PURPOSE: Exercise is known to increase cancer survivors' cardiorespiratory fitness and strength, assist in the management of treatment related side effects and reduce the risk of cancer recurrence and mortality. The aim of this study was to determine the long-term effects of the MedEx IMPACT (IMprove Physical Activity after Cancer Treatment) trial, a patient centred, evidenced-based and theoretically informed physical activity behaviour change intervention, on cancer survivors’ long-term levels of depression, fatigue and mental well-being (MWB). METHODS: Adults with an established diagnosis of cancer, who had completed their adjunctive therapy, were referred to a community-based exercise rehabilitation programme (CBERP) for survivors of cancer known as ‘MedEx Move On’. Participants in the control group (CG) and intervention group (IG) attended two 60-min supervised exercise classes each week for 12 weeks.
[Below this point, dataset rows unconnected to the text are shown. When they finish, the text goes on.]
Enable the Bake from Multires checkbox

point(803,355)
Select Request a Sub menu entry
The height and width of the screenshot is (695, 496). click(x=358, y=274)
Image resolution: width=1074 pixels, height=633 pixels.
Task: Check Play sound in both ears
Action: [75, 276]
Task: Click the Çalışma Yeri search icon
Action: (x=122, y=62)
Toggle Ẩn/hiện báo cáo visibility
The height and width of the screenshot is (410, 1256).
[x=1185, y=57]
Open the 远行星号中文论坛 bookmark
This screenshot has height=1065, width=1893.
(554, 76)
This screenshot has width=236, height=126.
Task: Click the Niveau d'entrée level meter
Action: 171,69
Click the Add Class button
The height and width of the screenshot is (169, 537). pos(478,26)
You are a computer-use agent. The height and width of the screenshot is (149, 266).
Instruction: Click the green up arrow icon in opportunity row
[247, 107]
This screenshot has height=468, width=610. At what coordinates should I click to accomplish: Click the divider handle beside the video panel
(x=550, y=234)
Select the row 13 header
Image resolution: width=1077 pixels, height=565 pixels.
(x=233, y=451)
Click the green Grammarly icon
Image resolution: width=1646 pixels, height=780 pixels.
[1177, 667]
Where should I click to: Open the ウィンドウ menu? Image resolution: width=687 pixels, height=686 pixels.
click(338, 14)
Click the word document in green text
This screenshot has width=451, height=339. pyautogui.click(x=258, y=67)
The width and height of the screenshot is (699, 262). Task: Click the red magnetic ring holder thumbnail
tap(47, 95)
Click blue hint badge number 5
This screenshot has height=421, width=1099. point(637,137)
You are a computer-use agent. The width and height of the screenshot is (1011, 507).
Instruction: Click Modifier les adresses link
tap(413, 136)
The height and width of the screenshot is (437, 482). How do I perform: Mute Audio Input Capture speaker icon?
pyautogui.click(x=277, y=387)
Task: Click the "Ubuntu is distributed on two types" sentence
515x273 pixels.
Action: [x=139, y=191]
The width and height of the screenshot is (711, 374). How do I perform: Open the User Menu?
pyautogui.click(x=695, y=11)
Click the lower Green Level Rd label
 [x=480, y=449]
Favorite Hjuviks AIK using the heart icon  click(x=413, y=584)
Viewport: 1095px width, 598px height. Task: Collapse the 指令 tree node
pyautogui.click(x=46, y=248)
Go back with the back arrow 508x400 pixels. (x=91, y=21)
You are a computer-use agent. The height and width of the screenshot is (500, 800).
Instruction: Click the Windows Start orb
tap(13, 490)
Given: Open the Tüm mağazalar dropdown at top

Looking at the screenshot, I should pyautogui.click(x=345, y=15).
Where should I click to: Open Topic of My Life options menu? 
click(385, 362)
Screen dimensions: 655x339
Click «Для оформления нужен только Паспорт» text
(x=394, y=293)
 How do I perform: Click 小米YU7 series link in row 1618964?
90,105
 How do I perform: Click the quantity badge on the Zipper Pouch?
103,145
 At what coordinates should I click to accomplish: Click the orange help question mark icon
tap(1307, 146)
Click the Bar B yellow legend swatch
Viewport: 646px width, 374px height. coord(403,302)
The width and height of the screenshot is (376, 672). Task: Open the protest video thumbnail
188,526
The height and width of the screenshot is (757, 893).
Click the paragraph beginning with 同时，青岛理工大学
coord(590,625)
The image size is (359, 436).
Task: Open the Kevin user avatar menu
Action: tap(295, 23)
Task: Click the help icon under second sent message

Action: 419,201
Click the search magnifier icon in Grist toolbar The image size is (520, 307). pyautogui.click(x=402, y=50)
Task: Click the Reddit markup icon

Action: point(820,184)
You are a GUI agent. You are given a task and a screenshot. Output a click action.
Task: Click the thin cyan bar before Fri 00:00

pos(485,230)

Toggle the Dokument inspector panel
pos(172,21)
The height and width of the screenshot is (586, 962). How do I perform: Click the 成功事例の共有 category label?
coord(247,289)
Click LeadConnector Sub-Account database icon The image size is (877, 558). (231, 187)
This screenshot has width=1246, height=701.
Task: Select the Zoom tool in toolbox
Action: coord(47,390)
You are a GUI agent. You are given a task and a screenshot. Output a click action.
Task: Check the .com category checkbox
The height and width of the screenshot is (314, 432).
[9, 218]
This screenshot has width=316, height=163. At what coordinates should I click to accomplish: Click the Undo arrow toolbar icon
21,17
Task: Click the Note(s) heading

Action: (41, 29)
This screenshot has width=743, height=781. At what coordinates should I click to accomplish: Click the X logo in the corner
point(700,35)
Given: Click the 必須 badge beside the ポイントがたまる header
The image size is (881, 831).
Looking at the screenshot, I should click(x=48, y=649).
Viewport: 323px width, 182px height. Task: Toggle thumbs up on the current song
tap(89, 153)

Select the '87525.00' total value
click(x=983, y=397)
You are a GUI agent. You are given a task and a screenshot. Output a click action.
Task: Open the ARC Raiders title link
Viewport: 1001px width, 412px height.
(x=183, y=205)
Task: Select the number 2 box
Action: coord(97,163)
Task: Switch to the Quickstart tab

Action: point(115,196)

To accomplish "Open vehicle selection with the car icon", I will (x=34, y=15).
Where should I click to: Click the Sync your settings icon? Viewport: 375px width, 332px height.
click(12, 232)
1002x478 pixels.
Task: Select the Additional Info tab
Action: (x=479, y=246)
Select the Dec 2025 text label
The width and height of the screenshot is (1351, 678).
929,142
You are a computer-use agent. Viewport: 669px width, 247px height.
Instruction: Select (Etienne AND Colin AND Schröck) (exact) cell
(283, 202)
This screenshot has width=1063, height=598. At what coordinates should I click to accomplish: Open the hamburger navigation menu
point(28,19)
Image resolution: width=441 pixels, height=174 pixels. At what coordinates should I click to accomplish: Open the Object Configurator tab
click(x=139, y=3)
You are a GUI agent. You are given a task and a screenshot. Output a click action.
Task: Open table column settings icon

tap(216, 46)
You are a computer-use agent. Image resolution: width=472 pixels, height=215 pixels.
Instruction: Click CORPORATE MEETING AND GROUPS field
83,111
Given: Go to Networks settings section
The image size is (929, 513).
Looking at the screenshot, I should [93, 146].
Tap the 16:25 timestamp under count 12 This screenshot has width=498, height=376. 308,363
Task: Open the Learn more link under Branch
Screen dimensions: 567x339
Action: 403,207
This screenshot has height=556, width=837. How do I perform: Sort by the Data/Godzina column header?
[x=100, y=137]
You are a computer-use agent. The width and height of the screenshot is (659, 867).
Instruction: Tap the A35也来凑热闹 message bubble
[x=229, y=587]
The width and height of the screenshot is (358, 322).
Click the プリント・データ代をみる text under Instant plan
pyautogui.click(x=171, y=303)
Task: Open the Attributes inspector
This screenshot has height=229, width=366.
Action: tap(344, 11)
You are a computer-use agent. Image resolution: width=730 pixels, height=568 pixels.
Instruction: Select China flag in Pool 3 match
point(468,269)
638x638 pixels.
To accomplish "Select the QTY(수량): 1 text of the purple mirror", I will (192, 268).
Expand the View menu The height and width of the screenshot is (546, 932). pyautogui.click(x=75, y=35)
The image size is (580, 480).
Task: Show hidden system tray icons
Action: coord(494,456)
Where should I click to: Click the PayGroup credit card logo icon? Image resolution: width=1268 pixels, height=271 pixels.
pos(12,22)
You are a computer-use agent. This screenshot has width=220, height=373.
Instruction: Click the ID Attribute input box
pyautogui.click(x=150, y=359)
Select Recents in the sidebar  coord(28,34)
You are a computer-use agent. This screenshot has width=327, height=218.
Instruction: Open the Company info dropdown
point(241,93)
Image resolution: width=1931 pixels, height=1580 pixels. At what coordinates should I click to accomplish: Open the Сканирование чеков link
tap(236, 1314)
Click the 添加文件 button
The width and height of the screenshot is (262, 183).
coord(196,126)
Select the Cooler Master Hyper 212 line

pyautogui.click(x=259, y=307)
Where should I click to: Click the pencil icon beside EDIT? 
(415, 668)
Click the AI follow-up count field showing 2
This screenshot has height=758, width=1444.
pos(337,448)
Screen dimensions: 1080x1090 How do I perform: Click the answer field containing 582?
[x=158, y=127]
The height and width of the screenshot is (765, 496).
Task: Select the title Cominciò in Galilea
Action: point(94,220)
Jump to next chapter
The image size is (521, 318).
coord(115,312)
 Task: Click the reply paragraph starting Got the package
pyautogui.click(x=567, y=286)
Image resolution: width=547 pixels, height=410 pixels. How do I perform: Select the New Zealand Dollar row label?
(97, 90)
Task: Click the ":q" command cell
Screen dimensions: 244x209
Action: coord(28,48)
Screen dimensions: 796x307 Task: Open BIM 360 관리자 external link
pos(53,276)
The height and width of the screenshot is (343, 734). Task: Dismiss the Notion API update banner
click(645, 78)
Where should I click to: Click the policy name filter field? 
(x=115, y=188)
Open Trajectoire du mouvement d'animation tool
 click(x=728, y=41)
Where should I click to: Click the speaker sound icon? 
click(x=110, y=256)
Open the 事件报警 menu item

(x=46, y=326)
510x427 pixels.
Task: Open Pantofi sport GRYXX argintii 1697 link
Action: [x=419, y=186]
In addition, participants in the IG also received: i) a home-based exercise programme, ii) 4 PA information sessions and iii) a 1:1 exercise consultation. At baseline, programme completion (week 12) and 3-month follow-up, depression, fatigue and MWB were measured using the Patient Health Questionnaire (PHQ-8), Functional Assessment of Chronic Illness Therapy-Fatigue Scale (FACIT-Fatigue) and the short Warwick-Edinburgh mental well-being scale (SWEMWBS), respectively. RESULTS: One-hundred and ninety-one survivors of cancer were recruited (CG, n= 87; IG, n=104; mean age 56 ± 10 yrs, 73% female). Cancer diagnoses were breast (60%), colorectal (16%), prostate (13%) and other (11%). On average, participants attended 66% of the supervised exercise classes (CG= 67±22%; IG=65±27%). 97 participants (51%) completed the trial. Depression, fatigue and MWB significantly improved in both groups from baseline to week 12, and 3 month follow-up (p<.001). There were no statistically significant differences between the CG and IG. CONCLUSIONS: Participation in a 12-week CBERP has a positive long-term effect on cancer survivors’ levels of depression, fatigue and MWB. The inclusion of additional behaviour change strategies to the supervised exercise classes did not augment the benefits achieved.